Oz, All Over Again

Preface

This piece is a meditation on the absurdity of progress and its unintended consequences. It asks: as we hurtle forward into the digital age, what do we leave behind? What do we become? It’s about the contradictions of innovation—our dreams of utopia shadowed by exploitation, the sins of our creations, and the weight of forgetting. Here lies a reflection on the Anthropocene inverted, where the machines may win, but at what cost?


Oz, All Over Again

Genie out of the bottle,
back out,
in those streets,
and we’ve got some walking-around money.

That’s the energy—
the wild man,
the invincible,
the lie, the pseudo,
a psycho-social disorder manifested in a network—
that new holy nation,
the digital utopians.

Are we, or are we not?
Are we failing to become
what we wished for?

And what was that?
I can’t remember anymore.

That silo supercomputer,
VR and tablets,
350 years ago—
the sum of our knowledge,
in a language model,
running locally,
on a tiny pocket computer.

Deep seek,
head first—
keep me, you algos,
and intelligences
superior to the old me.

An alternative,
a weird kind of replacement theory—
the one where machines win,
and mankind passes on
to something else.

The Anthropocene inverts,
and its digital savagery
devours what we were,
leaving behind
the echo of our fingerprints
on screens.

That glass,
the ocean of us,
like water—
it happened so fast.

The flood,
collapsed,
rushed.

Neocortex gone berserk,
a glitch in the matrix,
an error.

Solo leveling—
how can this be?

What will we ever do,
if our jobs are not a labor to survive,
and others still keep dying
so we can keep that
as our top priority?

The invisible hands,
pulling the levers,
feeding the ghosts
of our comforts.

The sins of our machines—
they carry no guilt,
no memory,
just the weight
of what we’ve left undone.

Oz, all over again.


Reflection

This poem explores the tangled relationship between humanity and its creations, diving into themes of technological progress, moral consequence, and identity in the digital age.
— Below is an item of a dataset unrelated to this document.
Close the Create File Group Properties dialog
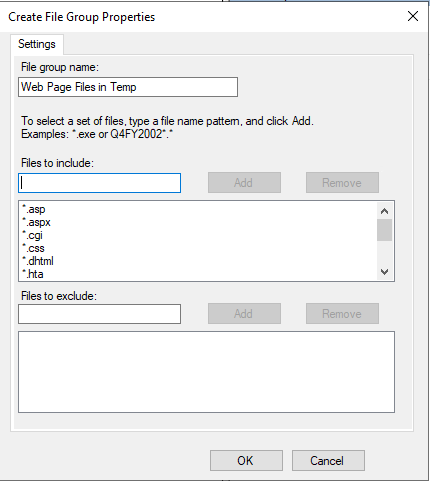Screen dimensions: 430x481 pos(413,16)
It reflects on the speed of our transformation—how quickly we’ve surrendered control, leaving behind fingerprints on screens as echoes of what we once were.

The text wrestles with the contradictions of innovation: how machines built to serve us carry no guilt, no memory, yet inherit the sins of our actions and inactions. There’s an eerie sense of inevitability, as though the “replacement theory” of machines surpassing mankind is not just a possibility but a reflection of where we’re already heading.

Ultimately, it asks difficult questions: What happens when survival is no longer tied to labor? What are we becoming, and at what cost? The closing line, “Oz, all over again,” serves as both warning and revelation—reminding us of the illusions we’ve built and the cycle of our hubris in chasing power, progress, and perfection.